Features and Applications of Single Chip FM Receiver MC3372

The MC3372 is a low-power, narrow-band FM receiver designed by Motorola, capable of operating at frequencies up to 100MHz. It is particularly well-suited for applications that require efficient audio and data transmission in narrowband environments. The device is known for its low power consumption, high sensitivity, and excellent image rejection, all of which are achieved through its low-voltage design.

Internally, the MC3372 includes a mixer, an IF limiter with a logarithmic signal strength indicator, a quadrature detector, an active filter, and a noise trigger circuit. Its functional block diagram is illustrated above. In a typical configuration, the RF input signal is converted into a 455kHz intermediate frequency (IF) signal by the mixer amplifier. This IF signal then passes through an external bandpass filter and into the limiting amplifier and detection circuit, where the audio signal is extracted.

When no input signal is present, the system may generate noise within the desired frequency range. This "noise band" is monitored by the active filter and detector. When noise is detected, the squelch switch controls the static noise level and the input signal strength. The meter drive circuit monitors the IF signal from the detector and limiting amplifier, ensuring proper operation.

The MC3372 is widely used in FM two-way communication devices. Compared to earlier models such as the MC3357, MC3359, MC3361, MC3362, MC3363, and MC3367, the MC3372 offers several improvements. These include fewer external components, a wide supply voltage range (2.0V to 9.0V), high sensitivity (5μV at an input clipping level of ~3dB), low leakage current (3.2mA at 4.0V), and a slight increase during squelch mode. It also features a 60dB dynamic range for RF signals and 80dB for IF signals. The mixer operates up to 100MHz with a gain exceeding 30dB.

The specific application circuit for the MC3372 is shown above. The oscillator is internally biased and uses a Cobbitz configuration, with connections to pins 4 (collector), 1 (base), and 2 (emitter). It can be controlled by an external crystal, either in parallel mode at 32pF load or in third-overtone series mode for higher frequencies. A coil (L2) and resistor (R13) are required for stable local oscillator operation.

To minimize parasitic radiation, double balanced mixing is employed. The input uses a 50Ω resistor, while the output connects to a 455kHz ceramic filter, which is tied to Vcc (pin 4) and IF (pin 5). The filter impedance is matched to the internal 1.8kΩ resistor at pin 3 (mixer output). A resistor ground is placed in parallel with the input of pin 16 to ensure stable operation under matching conditions.

The limiting amplifier stage uses a 6-level limiting IF amplifier with a gain of 92dB. The limiter and quadrature detector use an LCR orthogonal tank circuit, externally connected from pin 8 to Vcc.

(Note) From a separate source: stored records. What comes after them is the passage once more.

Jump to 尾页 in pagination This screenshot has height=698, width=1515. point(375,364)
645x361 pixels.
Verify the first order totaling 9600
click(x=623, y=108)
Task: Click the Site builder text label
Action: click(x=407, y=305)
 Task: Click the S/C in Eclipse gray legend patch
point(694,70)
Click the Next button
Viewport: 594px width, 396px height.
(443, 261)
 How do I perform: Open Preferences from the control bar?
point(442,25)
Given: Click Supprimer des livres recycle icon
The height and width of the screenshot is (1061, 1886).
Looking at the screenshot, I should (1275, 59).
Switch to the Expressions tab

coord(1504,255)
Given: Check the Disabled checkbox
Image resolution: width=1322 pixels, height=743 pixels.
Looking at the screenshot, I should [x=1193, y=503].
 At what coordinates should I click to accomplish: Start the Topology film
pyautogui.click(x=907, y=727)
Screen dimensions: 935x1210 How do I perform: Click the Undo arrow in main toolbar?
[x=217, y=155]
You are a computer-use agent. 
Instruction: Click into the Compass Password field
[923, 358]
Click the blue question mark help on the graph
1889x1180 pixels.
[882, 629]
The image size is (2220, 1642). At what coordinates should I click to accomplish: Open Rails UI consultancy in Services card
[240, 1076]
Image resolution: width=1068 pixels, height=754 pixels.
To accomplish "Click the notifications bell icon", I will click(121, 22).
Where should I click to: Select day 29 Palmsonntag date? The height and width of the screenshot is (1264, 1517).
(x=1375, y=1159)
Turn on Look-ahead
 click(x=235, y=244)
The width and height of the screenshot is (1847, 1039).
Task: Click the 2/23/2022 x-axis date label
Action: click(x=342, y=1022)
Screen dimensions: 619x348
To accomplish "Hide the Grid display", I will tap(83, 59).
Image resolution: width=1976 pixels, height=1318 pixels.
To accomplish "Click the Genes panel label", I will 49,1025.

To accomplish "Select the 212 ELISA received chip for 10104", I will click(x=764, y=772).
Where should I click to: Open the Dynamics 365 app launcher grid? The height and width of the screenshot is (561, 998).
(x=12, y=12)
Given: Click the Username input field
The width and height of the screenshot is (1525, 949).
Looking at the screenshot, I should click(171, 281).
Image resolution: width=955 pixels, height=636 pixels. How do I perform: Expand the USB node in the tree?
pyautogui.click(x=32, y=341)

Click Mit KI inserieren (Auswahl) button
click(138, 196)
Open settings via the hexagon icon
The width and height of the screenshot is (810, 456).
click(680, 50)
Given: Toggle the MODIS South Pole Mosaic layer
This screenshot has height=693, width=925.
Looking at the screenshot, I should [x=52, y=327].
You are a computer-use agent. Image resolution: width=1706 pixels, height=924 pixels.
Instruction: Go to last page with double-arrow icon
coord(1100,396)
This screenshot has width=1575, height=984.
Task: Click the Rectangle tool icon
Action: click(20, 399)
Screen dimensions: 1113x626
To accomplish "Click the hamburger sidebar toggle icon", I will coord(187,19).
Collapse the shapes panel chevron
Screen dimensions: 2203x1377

An external quadrature capacitor is required between pins 7 and 8, and a ceramic discriminator is connected from pin 8 to Vcc. A damping resistor in parallel with the ceramic discriminator affects the peak resolution of the detector: lower resistance increases resolution and bandwidth but reduces audio quality. Thus, sensitivity depends on this resistor’s value and the ceramic filter's bandwidth.

The circuit also allows for a source current output of up to 60µA via pin 13. By connecting a grounding resistor at this pin, a voltage proportional to the input carrier signal level can be generated.

The noise control circuit uses a simple inverting op-amp, with output from pin 11. Pin 10 provides an inverted output, while the non-inverting input is connected to 2.5V. This op-amp can function as a noise-triggered squelch or active noise filter. An external bandpass filter can be added to distinguish between normal audio and noise. An external AM detector can be used to check if the filtered signal is audio or noise, which is then fed into pin 12. The external forward bias at pin 12 establishes a noise trigger circuit, allowing the squelch (pin 14) to open or ground. If the level at pin 12 drops below 0.9V, pin 14 is internally grounded. A hysteresis of about 57mV at pin 12 prevents false triggering. Pin 14 is connected to the audio channel between pin 9 and the audio amplifier, with a minimum voltage of -0.7V at pin 14.

Another use of the squelch switch is in a carrier-level triggered squelch circuit. Here, the meter output can directly trigger the squelch when the RF input level drops to a set threshold. The level is determined by a resistor placed between the meter drive output (pin 13) and ground (pin 15).

In summary, the MC3372 is a versatile and efficient FM receiver ideal for narrowband applications. With its high performance, low power consumption, and advanced features, it stands out as a reliable choice for modern two-way communication systems.